## To do
Write out each of the saved data entries below line for line, changing nothing.

## Saved data entries
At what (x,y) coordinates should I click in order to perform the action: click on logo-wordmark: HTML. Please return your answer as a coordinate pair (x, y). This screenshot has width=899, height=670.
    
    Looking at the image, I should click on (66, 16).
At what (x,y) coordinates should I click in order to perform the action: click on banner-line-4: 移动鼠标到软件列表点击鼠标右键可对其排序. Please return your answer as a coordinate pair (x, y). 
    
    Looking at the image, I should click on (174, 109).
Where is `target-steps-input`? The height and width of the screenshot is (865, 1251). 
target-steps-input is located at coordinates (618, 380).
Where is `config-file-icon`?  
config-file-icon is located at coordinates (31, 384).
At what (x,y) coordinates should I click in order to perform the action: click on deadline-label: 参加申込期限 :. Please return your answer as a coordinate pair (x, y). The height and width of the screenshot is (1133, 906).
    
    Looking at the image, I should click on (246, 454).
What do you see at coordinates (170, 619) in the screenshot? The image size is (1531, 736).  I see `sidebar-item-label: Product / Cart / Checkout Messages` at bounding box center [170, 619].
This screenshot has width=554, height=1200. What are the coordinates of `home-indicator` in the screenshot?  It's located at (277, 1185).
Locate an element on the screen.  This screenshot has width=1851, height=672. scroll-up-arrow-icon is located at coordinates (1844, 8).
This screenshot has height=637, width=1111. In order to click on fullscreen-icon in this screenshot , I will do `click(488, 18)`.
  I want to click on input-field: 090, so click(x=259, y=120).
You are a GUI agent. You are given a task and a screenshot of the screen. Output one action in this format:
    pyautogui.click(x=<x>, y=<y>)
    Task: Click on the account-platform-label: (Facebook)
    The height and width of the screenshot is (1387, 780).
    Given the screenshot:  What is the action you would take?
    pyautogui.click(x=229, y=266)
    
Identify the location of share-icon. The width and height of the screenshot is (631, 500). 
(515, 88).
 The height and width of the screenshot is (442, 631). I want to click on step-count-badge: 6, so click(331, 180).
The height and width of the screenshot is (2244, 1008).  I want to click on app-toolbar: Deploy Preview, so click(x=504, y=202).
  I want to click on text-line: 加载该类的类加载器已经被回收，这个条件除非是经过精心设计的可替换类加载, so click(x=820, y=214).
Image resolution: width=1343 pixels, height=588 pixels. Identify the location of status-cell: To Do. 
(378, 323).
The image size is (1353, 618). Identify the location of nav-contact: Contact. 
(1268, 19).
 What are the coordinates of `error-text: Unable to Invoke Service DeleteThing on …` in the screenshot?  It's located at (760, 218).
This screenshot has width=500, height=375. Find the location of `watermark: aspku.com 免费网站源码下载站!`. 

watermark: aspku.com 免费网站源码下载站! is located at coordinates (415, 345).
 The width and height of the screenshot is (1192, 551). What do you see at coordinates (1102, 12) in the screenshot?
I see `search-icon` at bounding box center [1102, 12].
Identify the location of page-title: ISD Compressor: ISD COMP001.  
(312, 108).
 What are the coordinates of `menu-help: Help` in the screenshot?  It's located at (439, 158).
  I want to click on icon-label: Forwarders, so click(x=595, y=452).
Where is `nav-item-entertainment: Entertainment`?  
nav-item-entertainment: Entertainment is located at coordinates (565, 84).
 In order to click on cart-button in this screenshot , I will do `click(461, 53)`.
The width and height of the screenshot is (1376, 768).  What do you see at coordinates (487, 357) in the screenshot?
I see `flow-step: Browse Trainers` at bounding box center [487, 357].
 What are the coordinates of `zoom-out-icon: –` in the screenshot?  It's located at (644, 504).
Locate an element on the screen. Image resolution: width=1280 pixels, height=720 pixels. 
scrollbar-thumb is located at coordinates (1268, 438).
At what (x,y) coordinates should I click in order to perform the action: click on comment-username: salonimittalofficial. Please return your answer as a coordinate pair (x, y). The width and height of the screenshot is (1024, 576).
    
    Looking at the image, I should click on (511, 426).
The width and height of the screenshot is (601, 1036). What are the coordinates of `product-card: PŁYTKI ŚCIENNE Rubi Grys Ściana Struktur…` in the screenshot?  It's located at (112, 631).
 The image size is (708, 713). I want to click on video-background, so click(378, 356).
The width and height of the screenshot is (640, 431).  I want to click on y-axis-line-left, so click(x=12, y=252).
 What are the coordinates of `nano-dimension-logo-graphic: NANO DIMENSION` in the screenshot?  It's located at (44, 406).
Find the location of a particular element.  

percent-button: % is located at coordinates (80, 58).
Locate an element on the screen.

## Response for this exercise
At what (x,y) coordinates should I click in order to perform the action: click on logo-wordmark: HTML. Please return your answer as a coordinate pair (x, y). This screenshot has width=899, height=670.
    
    Looking at the image, I should click on (66, 16).
At what (x,y) coordinates should I click in order to perform the action: click on banner-line-4: 移动鼠标到软件列表点击鼠标右键可对其排序. Please return your answer as a coordinate pair (x, y). 
    
    Looking at the image, I should click on (174, 109).
Where is `target-steps-input`? The height and width of the screenshot is (865, 1251). 
target-steps-input is located at coordinates (618, 380).
Where is `config-file-icon`?  
config-file-icon is located at coordinates (31, 384).
At what (x,y) coordinates should I click in order to perform the action: click on deadline-label: 参加申込期限 :. Please return your answer as a coordinate pair (x, y). The height and width of the screenshot is (1133, 906).
    
    Looking at the image, I should click on (246, 454).
What do you see at coordinates (170, 619) in the screenshot? The image size is (1531, 736).  I see `sidebar-item-label: Product / Cart / Checkout Messages` at bounding box center [170, 619].
This screenshot has width=554, height=1200. What are the coordinates of `home-indicator` in the screenshot?  It's located at (277, 1185).
Locate an element on the screen.  This screenshot has width=1851, height=672. scroll-up-arrow-icon is located at coordinates (1844, 8).
This screenshot has height=637, width=1111. In order to click on fullscreen-icon in this screenshot , I will do `click(488, 18)`.
  I want to click on input-field: 090, so click(x=259, y=120).
You are a GUI agent. You are given a task and a screenshot of the screen. Output one action in this format:
    pyautogui.click(x=<x>, y=<y>)
    Task: Click on the account-platform-label: (Facebook)
    The height and width of the screenshot is (1387, 780).
    Given the screenshot:  What is the action you would take?
    pyautogui.click(x=229, y=266)
    
Identify the location of share-icon. The width and height of the screenshot is (631, 500). 
(515, 88).
 The height and width of the screenshot is (442, 631). I want to click on step-count-badge: 6, so click(331, 180).
The height and width of the screenshot is (2244, 1008).  I want to click on app-toolbar: Deploy Preview, so click(x=504, y=202).
  I want to click on text-line: 加载该类的类加载器已经被回收，这个条件除非是经过精心设计的可替换类加载, so click(x=820, y=214).
Image resolution: width=1343 pixels, height=588 pixels. Identify the location of status-cell: To Do. 
(378, 323).
The image size is (1353, 618). Identify the location of nav-contact: Contact. 
(1268, 19).
 What are the coordinates of `error-text: Unable to Invoke Service DeleteThing on …` in the screenshot?  It's located at (760, 218).
This screenshot has width=500, height=375. Find the location of `watermark: aspku.com 免费网站源码下载站!`. 

watermark: aspku.com 免费网站源码下载站! is located at coordinates (415, 345).
 The width and height of the screenshot is (1192, 551). What do you see at coordinates (1102, 12) in the screenshot?
I see `search-icon` at bounding box center [1102, 12].
Identify the location of page-title: ISD Compressor: ISD COMP001.  
(312, 108).
 What are the coordinates of `menu-help: Help` in the screenshot?  It's located at (439, 158).
  I want to click on icon-label: Forwarders, so click(x=595, y=452).
Where is `nav-item-entertainment: Entertainment`?  
nav-item-entertainment: Entertainment is located at coordinates (565, 84).
 In order to click on cart-button in this screenshot , I will do `click(461, 53)`.
The width and height of the screenshot is (1376, 768).  What do you see at coordinates (487, 357) in the screenshot?
I see `flow-step: Browse Trainers` at bounding box center [487, 357].
 What are the coordinates of `zoom-out-icon: –` in the screenshot?  It's located at (644, 504).
Locate an element on the screen. Image resolution: width=1280 pixels, height=720 pixels. 
scrollbar-thumb is located at coordinates (1268, 438).
At what (x,y) coordinates should I click in order to perform the action: click on comment-username: salonimittalofficial. Please return your answer as a coordinate pair (x, y). The width and height of the screenshot is (1024, 576).
    
    Looking at the image, I should click on (511, 426).
The width and height of the screenshot is (601, 1036). What are the coordinates of `product-card: PŁYTKI ŚCIENNE Rubi Grys Ściana Struktur…` in the screenshot?  It's located at (112, 631).
 The image size is (708, 713). I want to click on video-background, so click(378, 356).
The width and height of the screenshot is (640, 431).  I want to click on y-axis-line-left, so click(x=12, y=252).
 What are the coordinates of `nano-dimension-logo-graphic: NANO DIMENSION` in the screenshot?  It's located at (44, 406).
Find the location of a particular element.  

percent-button: % is located at coordinates (80, 58).
Locate an element on the screen.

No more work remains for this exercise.